# Supplied passage
☆ ☆ ☆ ☆ ☆

Fashion MNIST Tutorial - Design Concepts
==================================
Matt Clarkson, 2019-10-30

The Problem
---------------

Problems with research software include:

* Code that only one researcher can run.
* Hard coded parameters, with unknown history. i.e. what params have been tested? When? With what version of code?
* At the end of a project, the code dies, is not re-used, and subsequent researchers feel compelled to re-implement it, in their own nuanced way, thereby wasting time, and also repeating the same loop. This may not be a huge concern in the era of deep-learning, as a new researcher will likely implement something newer. But if you want to use an algorithm in any other piece of code, the code must be designed for re-use.

The Solution
---------------

A researcher should develop code that:

1. is designed for re-use, i.e. a clear, simple interface, so the code can be directly embedded in other third party programs, such as GUI's or other scripts, without cutting-and-pasting, and without being stuck with hard-coded parameters.
2. has core functions, run and tested via unit tests.
3. has command line entry points so an untrained user can just run it.
4. can be used within jupyter notebooks, as this is good for development and supervision meetings.
5. can be pip installed by others, and re-used as is, with almost zero effort.


The classification code itself is inspired by the standard tensor flow tutorials, such as [this one](https://www.tensorflow.org/tutorials/keras/classification) and [this one](https://www.tensorflow.org/tensorboard/get_started).

☆ ☆ ☆ ☆ ☆

# Dataset content

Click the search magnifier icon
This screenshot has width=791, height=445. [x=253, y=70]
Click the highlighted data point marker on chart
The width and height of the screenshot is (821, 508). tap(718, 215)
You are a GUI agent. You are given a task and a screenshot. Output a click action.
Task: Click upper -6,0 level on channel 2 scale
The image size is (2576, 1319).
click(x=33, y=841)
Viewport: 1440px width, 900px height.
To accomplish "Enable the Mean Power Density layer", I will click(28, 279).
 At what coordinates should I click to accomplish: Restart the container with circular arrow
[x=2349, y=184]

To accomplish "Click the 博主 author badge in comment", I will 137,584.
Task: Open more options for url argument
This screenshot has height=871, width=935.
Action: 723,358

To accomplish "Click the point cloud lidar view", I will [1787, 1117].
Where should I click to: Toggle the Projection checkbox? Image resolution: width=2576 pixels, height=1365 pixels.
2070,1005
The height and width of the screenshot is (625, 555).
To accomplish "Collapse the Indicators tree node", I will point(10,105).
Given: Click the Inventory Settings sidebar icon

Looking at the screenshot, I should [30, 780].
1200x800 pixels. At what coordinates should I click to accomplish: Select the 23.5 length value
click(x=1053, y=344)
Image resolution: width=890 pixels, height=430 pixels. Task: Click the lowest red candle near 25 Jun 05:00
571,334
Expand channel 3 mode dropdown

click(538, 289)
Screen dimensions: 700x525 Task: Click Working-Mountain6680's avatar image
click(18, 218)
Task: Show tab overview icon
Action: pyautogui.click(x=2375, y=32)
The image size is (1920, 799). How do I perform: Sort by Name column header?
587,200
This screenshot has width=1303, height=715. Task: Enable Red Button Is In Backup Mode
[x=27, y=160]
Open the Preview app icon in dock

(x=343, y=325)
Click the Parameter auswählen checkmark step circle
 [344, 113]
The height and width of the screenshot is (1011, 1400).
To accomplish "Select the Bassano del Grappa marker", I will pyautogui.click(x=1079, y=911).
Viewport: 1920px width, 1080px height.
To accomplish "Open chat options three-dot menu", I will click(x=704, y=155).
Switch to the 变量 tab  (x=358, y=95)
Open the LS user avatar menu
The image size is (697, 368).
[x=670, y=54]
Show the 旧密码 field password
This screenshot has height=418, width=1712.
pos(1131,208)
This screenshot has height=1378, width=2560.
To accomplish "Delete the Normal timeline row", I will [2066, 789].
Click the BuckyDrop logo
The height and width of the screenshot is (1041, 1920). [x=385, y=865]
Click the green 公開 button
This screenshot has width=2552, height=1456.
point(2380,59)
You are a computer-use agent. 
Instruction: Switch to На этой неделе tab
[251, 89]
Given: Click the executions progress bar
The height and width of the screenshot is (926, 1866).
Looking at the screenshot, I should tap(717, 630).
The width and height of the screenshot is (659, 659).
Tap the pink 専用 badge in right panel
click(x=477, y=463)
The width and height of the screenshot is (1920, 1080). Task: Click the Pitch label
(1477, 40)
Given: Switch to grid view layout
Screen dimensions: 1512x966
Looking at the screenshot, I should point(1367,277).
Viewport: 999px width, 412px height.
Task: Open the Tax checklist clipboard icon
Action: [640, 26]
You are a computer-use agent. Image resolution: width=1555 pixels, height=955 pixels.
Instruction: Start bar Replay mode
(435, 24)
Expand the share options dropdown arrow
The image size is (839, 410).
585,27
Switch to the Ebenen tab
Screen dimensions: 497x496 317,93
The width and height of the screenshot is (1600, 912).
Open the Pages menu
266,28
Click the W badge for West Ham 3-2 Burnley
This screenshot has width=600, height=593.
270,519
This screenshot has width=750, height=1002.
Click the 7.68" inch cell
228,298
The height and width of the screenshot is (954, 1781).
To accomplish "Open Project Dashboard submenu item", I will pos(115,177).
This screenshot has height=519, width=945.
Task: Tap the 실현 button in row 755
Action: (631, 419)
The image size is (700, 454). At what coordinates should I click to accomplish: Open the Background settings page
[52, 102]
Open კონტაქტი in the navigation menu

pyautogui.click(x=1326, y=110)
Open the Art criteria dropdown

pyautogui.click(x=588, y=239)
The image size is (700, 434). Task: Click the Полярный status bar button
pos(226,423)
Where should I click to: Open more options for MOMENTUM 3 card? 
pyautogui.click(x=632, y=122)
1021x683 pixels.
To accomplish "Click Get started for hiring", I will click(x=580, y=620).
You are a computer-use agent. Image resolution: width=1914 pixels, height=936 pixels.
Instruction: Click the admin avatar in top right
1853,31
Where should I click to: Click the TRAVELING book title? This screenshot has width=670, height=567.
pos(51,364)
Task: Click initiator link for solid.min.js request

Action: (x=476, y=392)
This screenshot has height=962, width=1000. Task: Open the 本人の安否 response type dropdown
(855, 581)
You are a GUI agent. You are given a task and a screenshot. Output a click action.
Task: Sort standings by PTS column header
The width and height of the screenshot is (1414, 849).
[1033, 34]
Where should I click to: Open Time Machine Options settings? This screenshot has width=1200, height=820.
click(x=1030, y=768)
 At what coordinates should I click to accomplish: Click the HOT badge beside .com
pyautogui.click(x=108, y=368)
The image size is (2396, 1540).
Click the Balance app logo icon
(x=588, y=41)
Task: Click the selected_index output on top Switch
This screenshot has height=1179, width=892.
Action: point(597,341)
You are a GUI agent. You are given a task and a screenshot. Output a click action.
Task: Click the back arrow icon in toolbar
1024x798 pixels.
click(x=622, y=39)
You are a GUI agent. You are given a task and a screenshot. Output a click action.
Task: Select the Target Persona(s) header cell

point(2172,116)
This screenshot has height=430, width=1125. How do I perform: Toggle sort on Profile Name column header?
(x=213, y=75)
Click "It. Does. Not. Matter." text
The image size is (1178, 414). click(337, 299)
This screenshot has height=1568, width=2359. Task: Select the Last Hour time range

☆ ☆ ☆ ☆ ☆

# Do this
Answer these about the Fashion MNIST design concepts text:
1. What does the text say happens to research code at the end of a project?
2. Within which kind of notebooks should the code be usable, and for what two activities are they described as good?
3. What inspired the classification code?

# Solution below
1. The code dies and is not re-used, and later researchers feel compelled to re-implement it in their own nuanced way. This wastes time and repeats the same loop.
2. Jupyter notebooks, which are described as good for development and for supervision meetings.
3. The standard TensorFlow tutorials.